--- Reading text ---

Tech Talk Rules ABA Convention

SAN DIEGO — Don't blink, or you might lose your edge.

The notion that technological change is ever accelerating, and that keeping up is a prerequisite for success, even at small community banks, was a key theme of the American Bankers Association's annual convention this week.

Four years after the height of the financial crisis, the convention showcased an industry less preoccupied with stabilizing itself and adapting to new regulations — and more interested in looking toward the future. Sessions on social media, mobile banking, and the next generation of payments were all well attended by bankers, and a recurring joke among the presenters at those sessions was that their slides were outdated as soon as they wrote them.

Generating particular buzz were the expected revolution in digital payments and the impact that remote check deposit is expected to have on the growth of mobile banking.

"I think the key takeaway for us as financial institutions is that mobile is not an alternative channel," Louise Clynes, group vice president of digital money movement at SunTrust Banks (STI), told an audience. "It is in fact a primary channel today."

She presented data showing that while mobile devices currently provide the smallest channel for retail banking, far behind online banking and branches, they are also the fastest growing channel.

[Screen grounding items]
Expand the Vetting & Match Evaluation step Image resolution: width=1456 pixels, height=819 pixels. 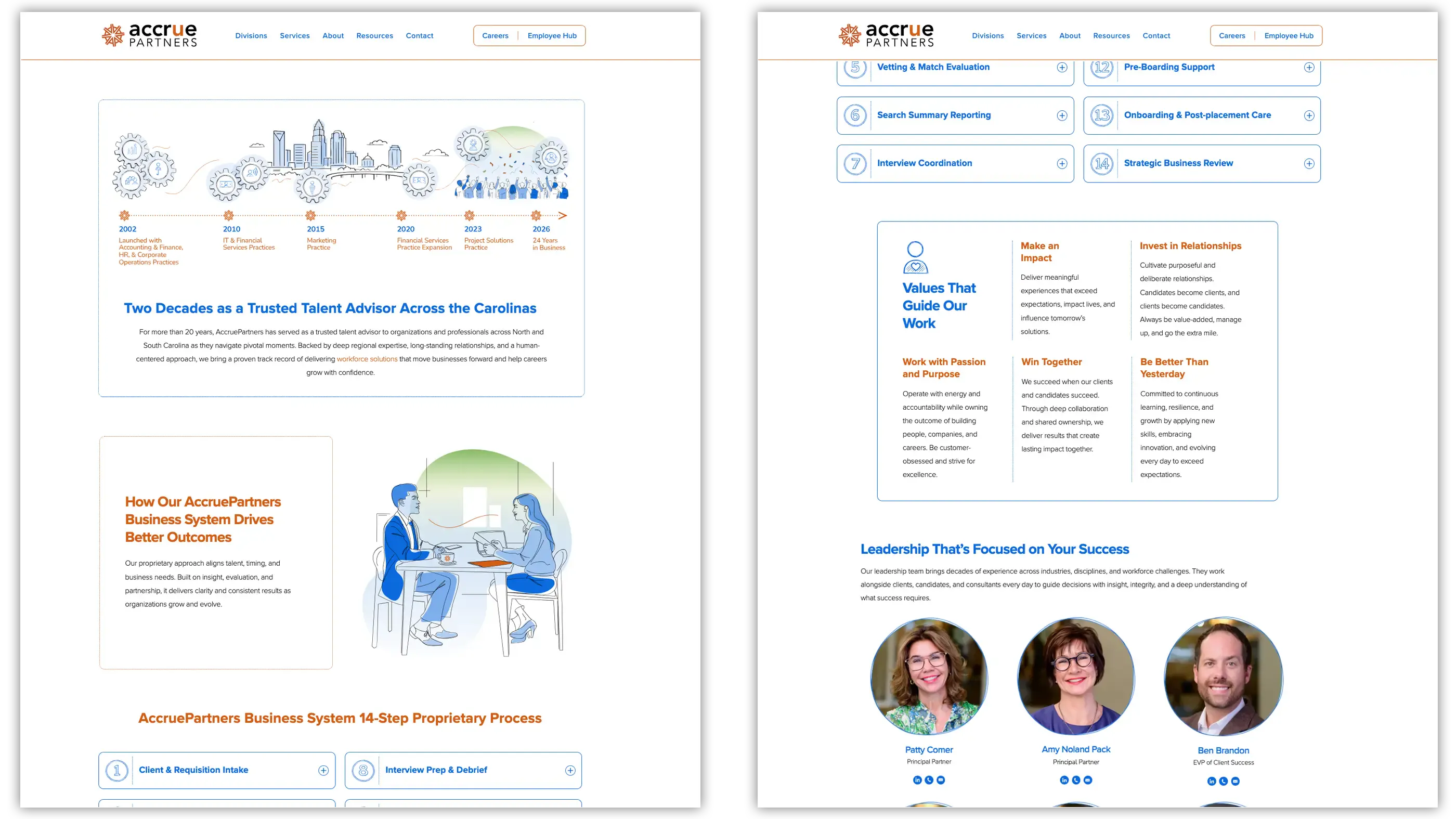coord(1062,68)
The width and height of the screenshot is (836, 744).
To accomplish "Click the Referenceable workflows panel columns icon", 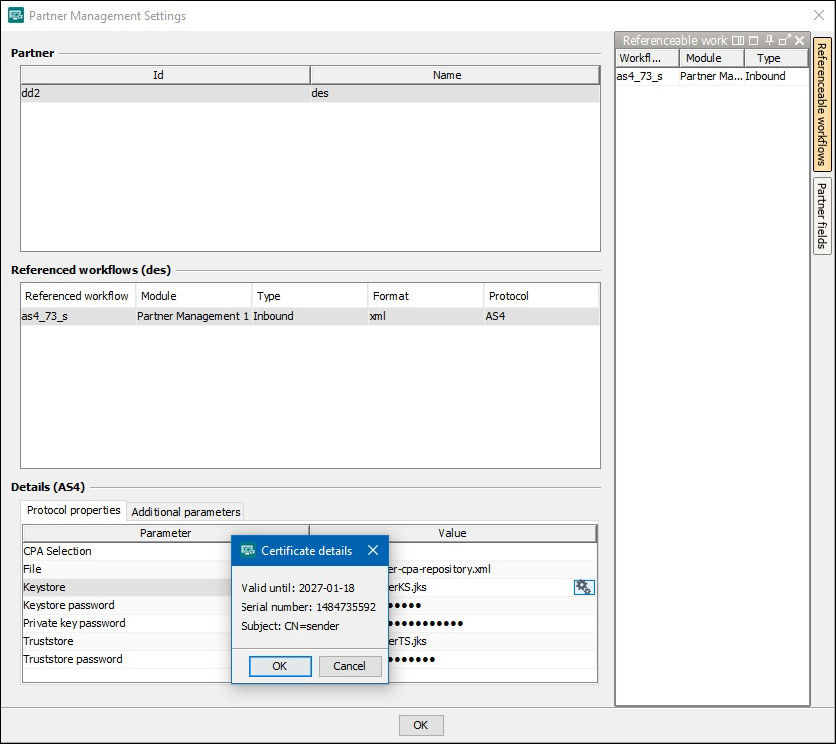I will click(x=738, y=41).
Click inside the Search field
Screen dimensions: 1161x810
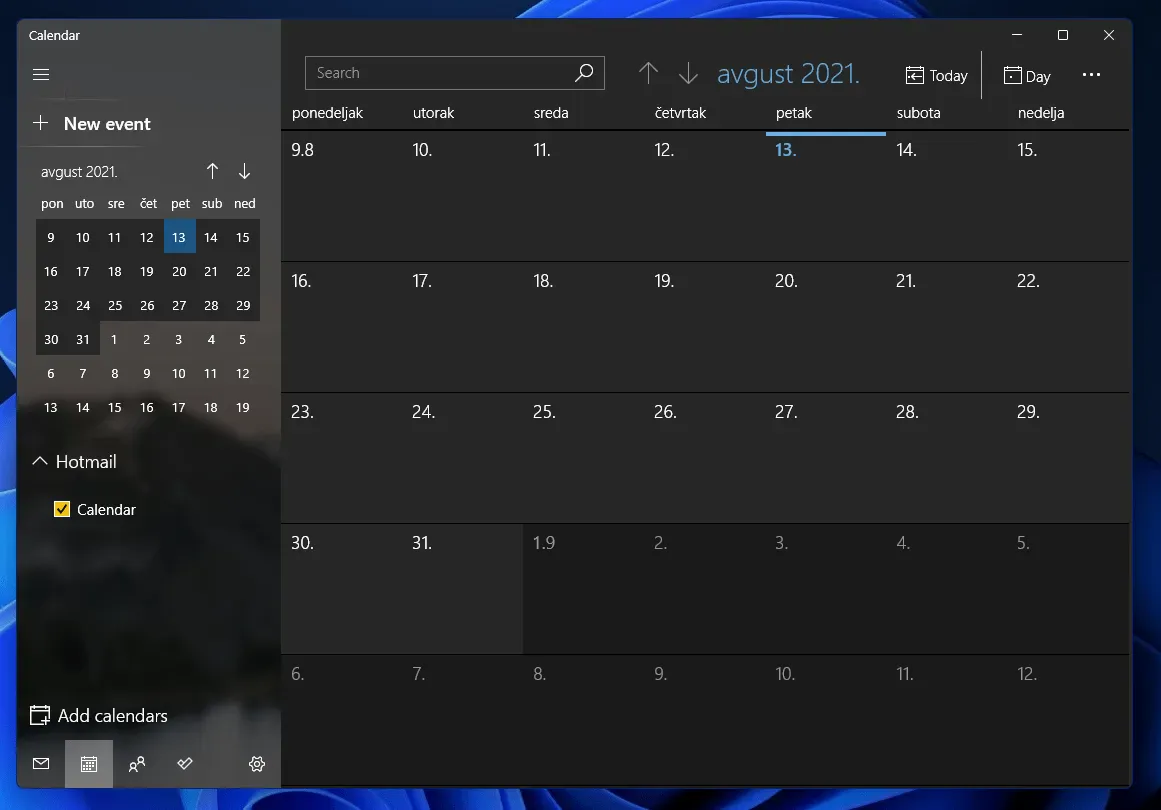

--- Given task ---
Answer these questions from the article on the bankers' convention:
(a) In what city was the convention held?
(b) What recurring joke did presenters make at the technology sessions?
(c) According to the data Louise Clynes presented, which retail banking channel is growing the fastest?

--- Final result ---
(a) San Diego
(b) Their slides were outdated as soon as they wrote them.
(c) Mobile devices